TASK DIRECTIONS: Rewrite the records below with every "Select" swapped for "Choose" and everything else kept the same. Leave the pictures out of your answer.

Entries on finding words and elements
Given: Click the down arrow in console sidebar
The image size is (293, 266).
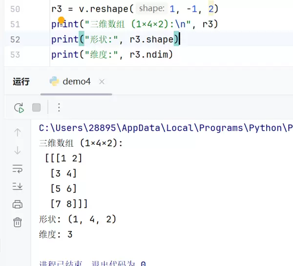Looking at the screenshot, I should [x=18, y=150].
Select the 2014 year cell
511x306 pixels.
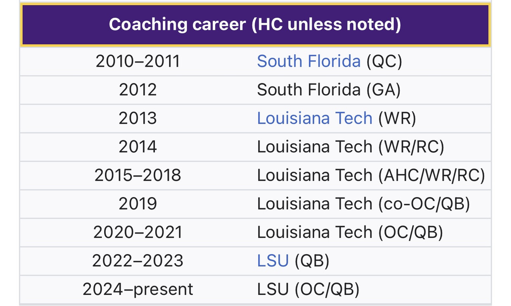tap(138, 147)
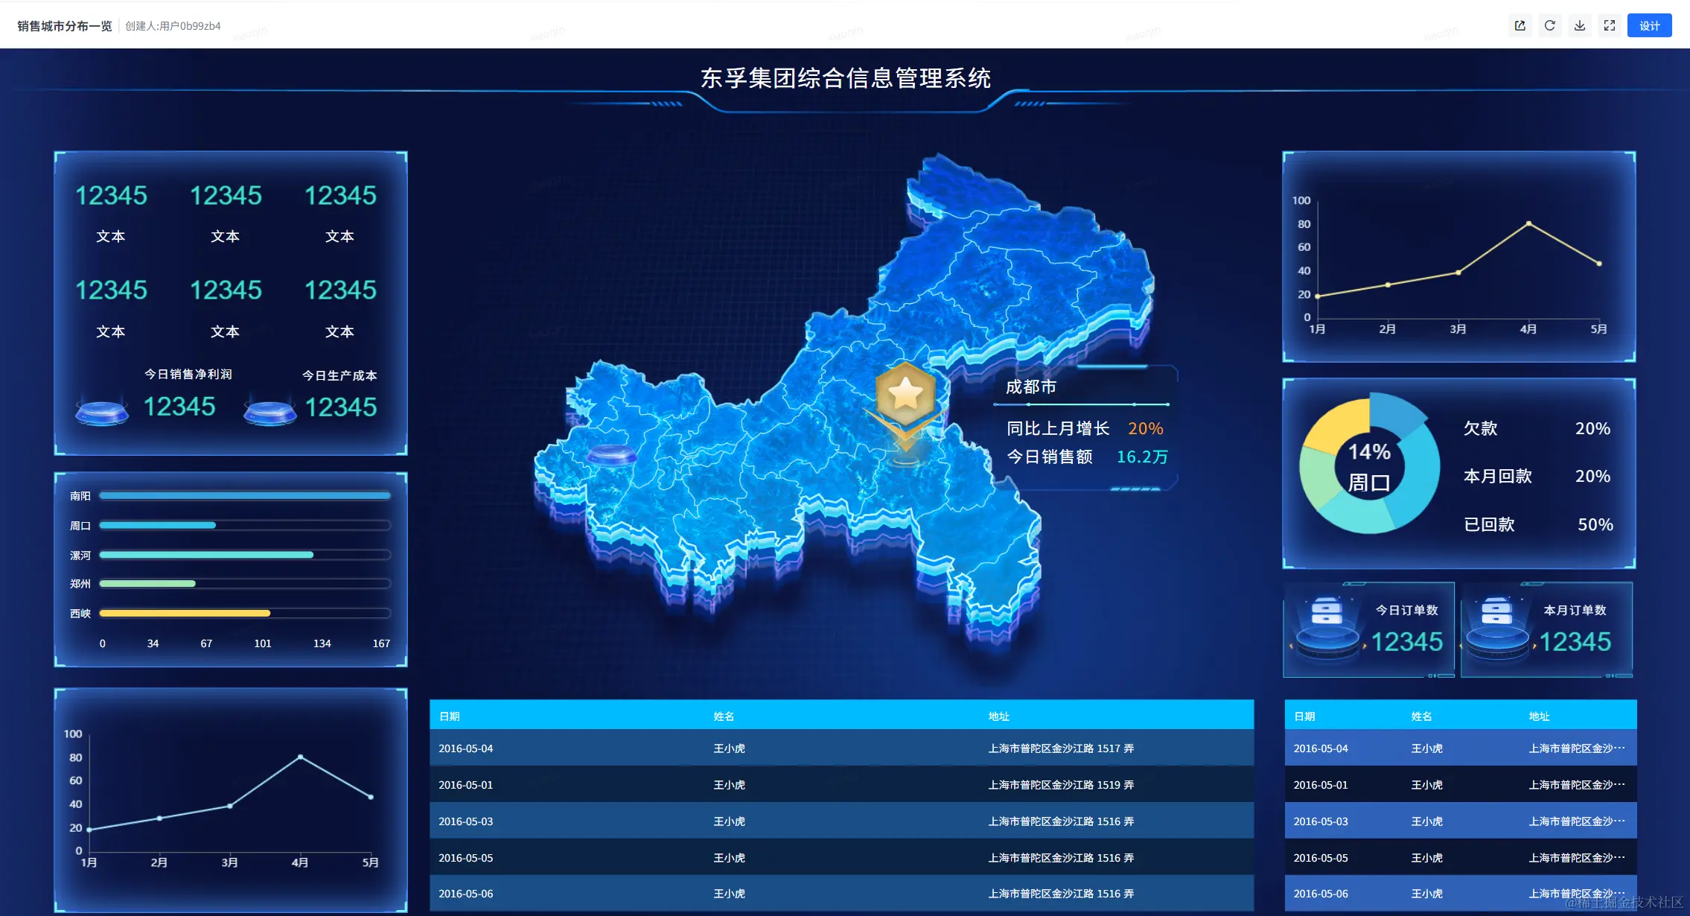Click the gold star marker on map

pyautogui.click(x=905, y=393)
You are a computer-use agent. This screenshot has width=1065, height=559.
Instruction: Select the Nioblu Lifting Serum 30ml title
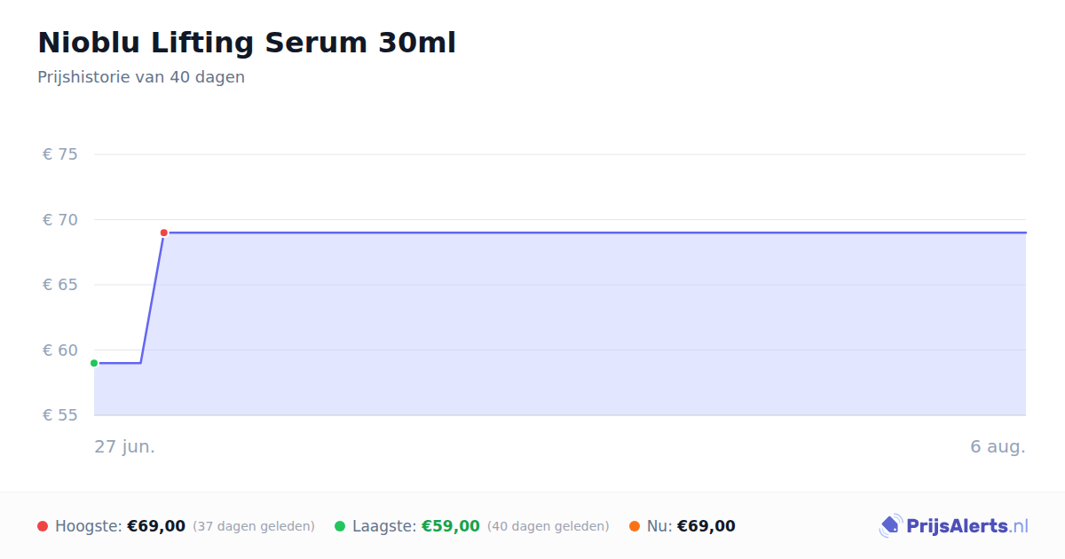coord(247,43)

COMPLETED TASK:
Given: Click the down arrow in console sidebar
The image size is (293, 266).
Looking at the screenshot, I should [x=18, y=150].
Choose the 2014 year cell
511x306 pixels.
tap(138, 147)
Click the gold star marker on map

pyautogui.click(x=905, y=393)
You are a computer-use agent. This screenshot has width=1065, height=559.
Instruction: Choose the Nioblu Lifting Serum 30ml title
coord(247,43)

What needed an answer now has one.